Peter Maurin

Peter Maurin (actually Aristide Pierre Maurin ) ( born May 9, 1877 in Oultet in the Languedoc, South France, † May 15, 1949 in New York), along with Dorothy Day the founder of the Catholic Worker movement.

Life

He grew up as the first child of a peasant family in southern France. At 16, he joined the teaching order of Christian Brothers, put the emphasis on a simple lifestyle, devotion and service to the poor.

The completion of military service 1898/99 interrupted Maurin community life. During this time he tensions between religious and political loyalties were aware. In 1903, he left the order and became a member of the founded by Marc Sangnier left the Catholic lay movement Le Sillon, which supported cooperatives and trade unions.

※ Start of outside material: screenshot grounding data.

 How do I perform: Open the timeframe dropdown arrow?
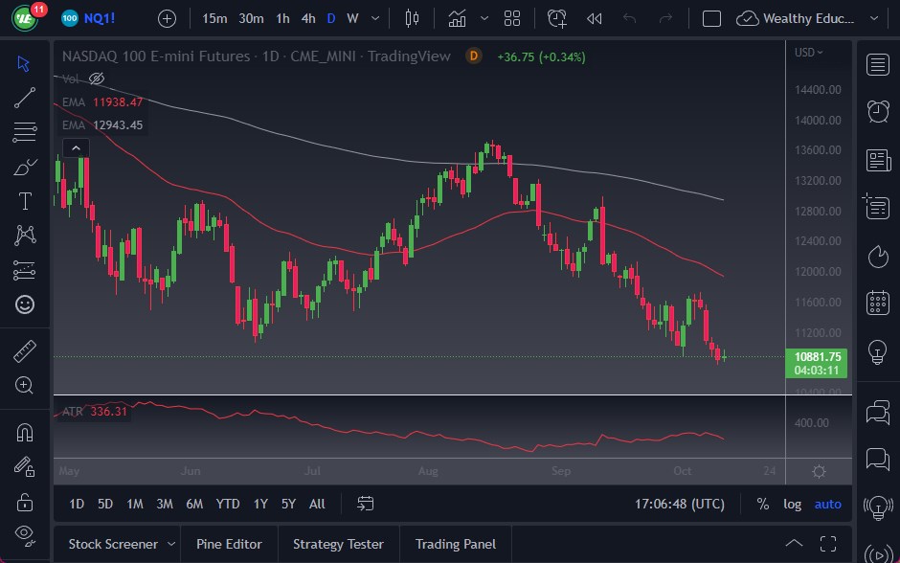374,17
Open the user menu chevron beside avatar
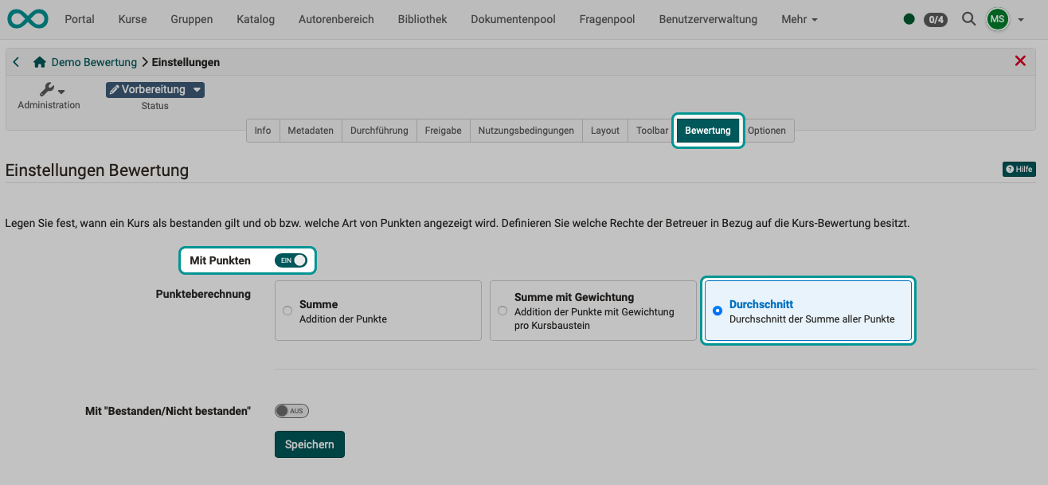 [1019, 18]
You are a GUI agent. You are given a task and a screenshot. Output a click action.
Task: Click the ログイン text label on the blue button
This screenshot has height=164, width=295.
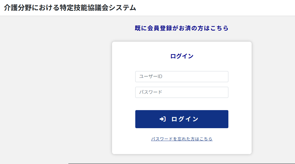tap(185, 119)
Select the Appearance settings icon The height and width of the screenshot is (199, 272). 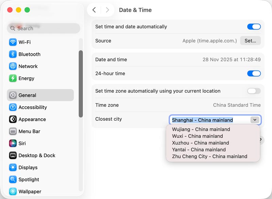tap(31, 119)
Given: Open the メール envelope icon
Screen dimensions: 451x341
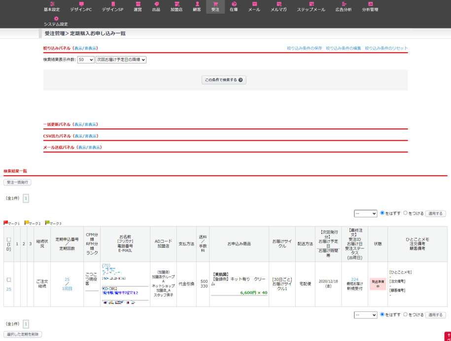Looking at the screenshot, I should pyautogui.click(x=254, y=4).
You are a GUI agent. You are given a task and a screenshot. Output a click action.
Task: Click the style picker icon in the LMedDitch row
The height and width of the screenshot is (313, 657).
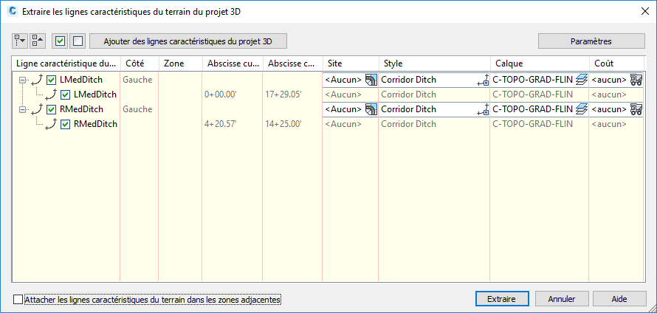pyautogui.click(x=484, y=80)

In 1909 he emigrated to Canada. There followed years as migrant workers, first in Canada, then in the United States. Despite these marked by hard work, ascetic lifestyle Maurin found time to read in public libraries theological and social works and slow to develop his theories to a transformation of society. In particular, the thinkers of the French personalism and related to them authors influenced him ( Emmanuel Mounier, Jacques Maritain ), and the Russian anarchist Peter Kropotkin.

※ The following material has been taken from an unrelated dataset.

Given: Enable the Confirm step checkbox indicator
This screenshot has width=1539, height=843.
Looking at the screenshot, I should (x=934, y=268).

1932 Maurin met in New York on the Catholic a convert Dorothy Day, a journalist who had written previously for socialist and communist newspapers and was looking for a way to live their radical social and political beliefs within the Catholic Church. Together they founded the first newspaper, The Catholic Worker, from which emerged a lay movement, which began to implement Maurin's program of social transformation in practice: created houses of hospitality and farm communities.

Until his death in 1949 Maurin lived in houses and farms of the Catholic Worker movement. He traveled widely to give lectures on the program of the " green revolution "; the "Easy Essays " were published in several editions and editions in book form. About his death was reported in the New York Times and in the Vatican newspaper L' Osservatore Romano. Time magazine noted that Peter Maurin was buried in a suit and stored in a donated grave, an appropriate arrangement for a man who " has slept in your own bed and not only worn suits that someone had given him ."

Green Revolution

The model for its Green Revolution saw Peter Maurin in history at the iro -Scottish traveling monks of the early Middle Ages realized that would have preserved in the time of the fall of the Roman Empire, culture and Christian values ​​by a three -point program:

Works

Easy essays

  • Peter Maurin: Catholic radicalism - phrased essays for the green revolution. With drawings by Ed Willock. New York Catholic Worker Books.